= Beginning of Section =
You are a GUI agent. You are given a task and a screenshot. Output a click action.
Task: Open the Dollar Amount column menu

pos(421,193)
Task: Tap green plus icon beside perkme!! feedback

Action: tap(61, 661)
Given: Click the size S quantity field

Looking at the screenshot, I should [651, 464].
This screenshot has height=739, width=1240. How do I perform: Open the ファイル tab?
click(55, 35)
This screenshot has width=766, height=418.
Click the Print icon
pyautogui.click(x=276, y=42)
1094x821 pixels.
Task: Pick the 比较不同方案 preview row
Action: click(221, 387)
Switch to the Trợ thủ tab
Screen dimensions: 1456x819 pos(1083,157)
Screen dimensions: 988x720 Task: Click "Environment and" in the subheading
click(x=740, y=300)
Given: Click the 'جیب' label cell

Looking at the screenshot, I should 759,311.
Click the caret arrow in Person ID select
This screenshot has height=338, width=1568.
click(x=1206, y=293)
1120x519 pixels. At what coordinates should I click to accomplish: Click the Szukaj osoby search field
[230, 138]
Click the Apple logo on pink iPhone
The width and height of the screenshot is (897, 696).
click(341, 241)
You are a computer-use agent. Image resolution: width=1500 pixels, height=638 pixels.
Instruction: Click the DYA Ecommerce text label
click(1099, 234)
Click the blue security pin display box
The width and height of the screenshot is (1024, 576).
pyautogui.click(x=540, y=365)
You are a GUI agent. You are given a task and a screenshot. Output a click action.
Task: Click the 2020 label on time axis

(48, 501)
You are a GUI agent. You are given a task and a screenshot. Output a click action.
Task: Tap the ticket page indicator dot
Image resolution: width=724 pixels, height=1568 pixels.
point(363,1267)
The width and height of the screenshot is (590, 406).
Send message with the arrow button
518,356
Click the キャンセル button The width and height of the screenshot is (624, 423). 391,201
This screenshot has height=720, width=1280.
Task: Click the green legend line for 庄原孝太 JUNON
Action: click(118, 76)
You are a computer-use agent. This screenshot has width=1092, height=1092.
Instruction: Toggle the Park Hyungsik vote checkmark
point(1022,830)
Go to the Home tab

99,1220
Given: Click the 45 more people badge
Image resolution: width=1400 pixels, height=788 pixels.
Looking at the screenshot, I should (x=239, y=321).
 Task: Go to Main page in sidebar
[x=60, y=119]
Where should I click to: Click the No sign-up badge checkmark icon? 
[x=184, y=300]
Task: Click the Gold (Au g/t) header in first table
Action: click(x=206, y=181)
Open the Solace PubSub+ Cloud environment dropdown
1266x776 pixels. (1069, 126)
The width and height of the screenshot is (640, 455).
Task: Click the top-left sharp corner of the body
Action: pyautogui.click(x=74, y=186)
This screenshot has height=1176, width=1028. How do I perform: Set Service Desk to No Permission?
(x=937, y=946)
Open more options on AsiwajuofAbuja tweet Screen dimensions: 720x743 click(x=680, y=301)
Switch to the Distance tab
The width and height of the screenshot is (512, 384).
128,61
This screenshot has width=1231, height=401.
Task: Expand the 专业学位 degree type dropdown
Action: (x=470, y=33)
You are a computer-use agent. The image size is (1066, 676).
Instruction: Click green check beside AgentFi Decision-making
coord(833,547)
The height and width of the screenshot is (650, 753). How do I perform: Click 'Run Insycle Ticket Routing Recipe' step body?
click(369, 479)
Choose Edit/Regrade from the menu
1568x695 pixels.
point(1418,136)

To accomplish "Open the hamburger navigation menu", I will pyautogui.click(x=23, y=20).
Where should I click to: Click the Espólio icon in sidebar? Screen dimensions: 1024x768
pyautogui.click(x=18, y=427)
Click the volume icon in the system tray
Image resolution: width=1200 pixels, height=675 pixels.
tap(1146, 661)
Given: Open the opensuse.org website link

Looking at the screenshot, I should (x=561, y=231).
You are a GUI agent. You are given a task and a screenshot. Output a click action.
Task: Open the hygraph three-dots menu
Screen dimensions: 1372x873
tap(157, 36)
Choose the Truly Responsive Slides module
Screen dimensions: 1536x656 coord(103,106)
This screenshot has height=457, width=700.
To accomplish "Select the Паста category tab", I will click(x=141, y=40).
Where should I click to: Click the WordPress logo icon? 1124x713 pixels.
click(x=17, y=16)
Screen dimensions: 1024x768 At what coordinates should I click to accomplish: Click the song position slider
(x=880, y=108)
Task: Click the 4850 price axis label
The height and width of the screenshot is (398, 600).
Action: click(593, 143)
= End of Section =
* **YOUR INSTRUCTIONS**:
Where a line of the data holds the word "more", copy that line.

* **EXPECTED ANSWER**:
Given: Click the 45 more people badge
Open more options on AsiwajuofAbuja tweet Screen dimensions: 720x743 click(x=680, y=301)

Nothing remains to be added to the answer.